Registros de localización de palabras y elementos

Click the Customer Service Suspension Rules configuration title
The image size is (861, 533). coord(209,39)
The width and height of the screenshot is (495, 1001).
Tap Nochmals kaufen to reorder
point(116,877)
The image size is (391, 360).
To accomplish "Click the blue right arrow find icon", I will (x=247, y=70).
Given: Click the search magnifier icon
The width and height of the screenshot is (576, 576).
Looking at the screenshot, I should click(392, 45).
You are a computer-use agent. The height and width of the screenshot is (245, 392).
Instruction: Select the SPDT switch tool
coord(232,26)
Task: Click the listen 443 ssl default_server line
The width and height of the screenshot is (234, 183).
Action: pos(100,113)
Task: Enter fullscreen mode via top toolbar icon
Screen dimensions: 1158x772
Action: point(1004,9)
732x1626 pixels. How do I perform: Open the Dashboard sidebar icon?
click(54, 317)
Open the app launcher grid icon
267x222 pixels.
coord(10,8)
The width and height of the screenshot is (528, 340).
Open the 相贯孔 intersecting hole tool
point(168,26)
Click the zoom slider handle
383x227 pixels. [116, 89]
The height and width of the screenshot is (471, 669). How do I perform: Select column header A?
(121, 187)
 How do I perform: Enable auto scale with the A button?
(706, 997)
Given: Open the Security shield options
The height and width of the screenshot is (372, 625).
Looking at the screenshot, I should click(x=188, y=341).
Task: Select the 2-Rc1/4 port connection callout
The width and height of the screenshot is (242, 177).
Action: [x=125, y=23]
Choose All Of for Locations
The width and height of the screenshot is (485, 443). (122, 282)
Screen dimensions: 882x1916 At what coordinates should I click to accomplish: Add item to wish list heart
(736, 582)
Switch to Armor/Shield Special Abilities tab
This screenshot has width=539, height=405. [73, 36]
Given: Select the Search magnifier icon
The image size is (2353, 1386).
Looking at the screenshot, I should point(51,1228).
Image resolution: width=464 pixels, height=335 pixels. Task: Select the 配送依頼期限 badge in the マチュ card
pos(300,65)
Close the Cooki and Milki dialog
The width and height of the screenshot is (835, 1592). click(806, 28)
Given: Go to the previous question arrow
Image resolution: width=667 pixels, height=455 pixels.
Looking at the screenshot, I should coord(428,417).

(Tarea por realizar)
Convierta en una lista numerada todas las líneas de los registros anteriores y omita las que estén en blanco.

(Respuesta al ejercicio)
1. Click the Customer Service Suspension Rules configuration title
2. The image size is (861, 533). coord(209,39)
3. The width and height of the screenshot is (495, 1001).
4. Tap Nochmals kaufen to reorder
5. point(116,877)
6. The image size is (391, 360).
7. To accomplish "Click the blue right arrow find icon", I will (x=247, y=70).
8. Given: Click the search magnifier icon
9. The width and height of the screenshot is (576, 576).
10. Looking at the screenshot, I should click(392, 45).
11. You are a computer-use agent. The height and width of the screenshot is (245, 392).
12. Instruction: Select the SPDT switch tool
13. coord(232,26)
14. Task: Click the listen 443 ssl default_server line
15. The width and height of the screenshot is (234, 183).
16. Action: pos(100,113)
17. Task: Enter fullscreen mode via top toolbar icon
18. Screen dimensions: 1158x772
19. Action: point(1004,9)
20. 732x1626 pixels. How do I perform: Open the Dashboard sidebar icon?
21. click(54, 317)
22. Open the app launcher grid icon
23. 267x222 pixels.
24. coord(10,8)
25. The width and height of the screenshot is (528, 340).
26. Open the 相贯孔 intersecting hole tool
27. point(168,26)
28. Click the zoom slider handle
29. 383x227 pixels. [116, 89]
30. The height and width of the screenshot is (471, 669). How do I perform: Select column header A?
31. (121, 187)
32.  How do I perform: Enable auto scale with the A button?
33. (706, 997)
34. Given: Open the Security shield options
35. The height and width of the screenshot is (372, 625).
36. Looking at the screenshot, I should click(x=188, y=341).
37. Task: Select the 2-Rc1/4 port connection callout
38. The width and height of the screenshot is (242, 177).
39. Action: [x=125, y=23]
40. Choose All Of for Locations
41. The width and height of the screenshot is (485, 443). (122, 282)
42. Screen dimensions: 882x1916 At what coordinates should I click to accomplish: Add item to wish list heart
43. (736, 582)
44. Switch to Armor/Shield Special Abilities tab
45. This screenshot has width=539, height=405. [73, 36]
46. Given: Select the Search magnifier icon
47. The image size is (2353, 1386).
48. Looking at the screenshot, I should point(51,1228).
49. Image resolution: width=464 pixels, height=335 pixels. Task: Select the 配送依頼期限 badge in the マチュ card
50. pos(300,65)
51. Close the Cooki and Milki dialog
52. The width and height of the screenshot is (835, 1592). click(806, 28)
53. Given: Go to the previous question arrow
54. Image resolution: width=667 pixels, height=455 pixels.
55. Looking at the screenshot, I should coord(428,417).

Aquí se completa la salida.